- Court: Wisconsin Supreme Court
- Full case name: Topolewski, Plaintiff in error, v. The State, Defendant in error
- Decided: December 4, 1906
- Citation: 109 N.W. 1037; 130 Wis. 244

Court membership
- Judges sitting: John B. Winslow, Roujet D. Marshall, Joshua Eric Dodge, Robert G. Siebecker, James C. Kerwin
- Chief judge: John B. Cassoday

Case opinions
- Decision by: Marshall

Keywords
- Larceny; Theft; Trespass;

= Topolewski v. State =

Topolewski v. State, 130 Wis. 244, 109 N.W. 1037 (Wis. 1906), is a Wisconsin criminal case involving the trespass element in a staged larceny.

== Background ==
In October 1905, Matt Dolan was employed by Plankinton Packing Company, a pork and beef packing company based in Milwaukee. Dolan also owed John Topolewski over $100. Topolewski demanded Dolan pay him the amount owed, and when Dolan could not pay, Topolewski told Dolan to steal four barrels of meat for him to settle the debt instead by placing the barrels on a company loading dock for Topolewski to pick up as a sham customer without paying. Dolan immediately informed his manager of Topolewski's plan, and the manager placed a watch over the barrels and told Dolan to pretend to go through with the plan. The loading dock platform manager alerted to the plan as well. As agreed, Topolewski arrived, loaded the barrels into his truck, drove off, and was arrested shortly thereafter. No one at the company stopped Topolewski from taking the barrels.

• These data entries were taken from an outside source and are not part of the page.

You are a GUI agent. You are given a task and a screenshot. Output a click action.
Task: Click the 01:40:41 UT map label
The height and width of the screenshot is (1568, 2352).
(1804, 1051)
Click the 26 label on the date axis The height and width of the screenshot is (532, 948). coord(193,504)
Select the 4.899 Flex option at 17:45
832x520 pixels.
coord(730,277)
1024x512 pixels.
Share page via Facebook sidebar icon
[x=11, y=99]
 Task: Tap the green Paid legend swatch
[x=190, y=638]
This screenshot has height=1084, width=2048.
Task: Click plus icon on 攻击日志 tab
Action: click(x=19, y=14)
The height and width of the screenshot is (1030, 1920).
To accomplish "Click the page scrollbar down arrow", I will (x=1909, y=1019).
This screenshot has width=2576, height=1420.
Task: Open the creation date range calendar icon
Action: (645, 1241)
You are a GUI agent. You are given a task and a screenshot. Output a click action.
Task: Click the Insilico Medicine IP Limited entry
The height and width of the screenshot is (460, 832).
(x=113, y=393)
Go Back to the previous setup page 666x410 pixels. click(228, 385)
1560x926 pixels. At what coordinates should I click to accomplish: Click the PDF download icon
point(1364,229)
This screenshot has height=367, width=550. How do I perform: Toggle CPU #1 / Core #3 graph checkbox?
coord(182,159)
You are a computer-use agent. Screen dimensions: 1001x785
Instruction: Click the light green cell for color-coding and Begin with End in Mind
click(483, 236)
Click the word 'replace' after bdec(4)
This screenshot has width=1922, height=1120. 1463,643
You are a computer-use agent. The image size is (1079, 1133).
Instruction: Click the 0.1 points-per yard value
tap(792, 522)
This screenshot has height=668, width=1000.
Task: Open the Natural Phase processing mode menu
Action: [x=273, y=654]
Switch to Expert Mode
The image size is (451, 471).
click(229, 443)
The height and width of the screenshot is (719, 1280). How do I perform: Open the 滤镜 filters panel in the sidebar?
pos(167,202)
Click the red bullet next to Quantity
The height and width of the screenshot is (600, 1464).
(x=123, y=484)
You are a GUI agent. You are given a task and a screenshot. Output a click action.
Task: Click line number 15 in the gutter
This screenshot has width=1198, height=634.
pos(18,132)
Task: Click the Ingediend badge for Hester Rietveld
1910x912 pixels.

Topolewski was charged for stealing $55.20 worth of Plankinton's meat barrels and found guilty of larceny. Topolewski appealed, was again convicted of larceny, and was sentenced to pay a fine and court fees. Topolewski filed several motions to overturn his conviction and paid the fees under protest to avoid imprisonment.

== Judgment ==
At the time of Topolewski's conviction, the crime of larceny required the offender to commit a trespass. Justice Marshall explained that there was no trespassory taking present because the manager and the platform manager "consented" to Topolewski taking the barrels, the dock transaction constituted a delivery, and Plankinton had essentially delivered the barrels to Topolewski where barrels were usually picked up. Because a party cannot consent to trespass, the company employees' consent to Topolewski taking the barrels from the platform therefore negated an essential element of the crime of larceny.

The lower court's judgment was reversed, and Topolewski's case was remanded for a new trial.

== Significance ==
Topolewski has created discussion about criminal intent for stealing within the ordinary course of business. Legal scholars have concluded the case to suggest that receiving goods in the ordinary course of business with delivery, as Topolewski did when he picked up the barrels from Plankinton, cannot constitute a taking necessary for larceny, no matter his intent.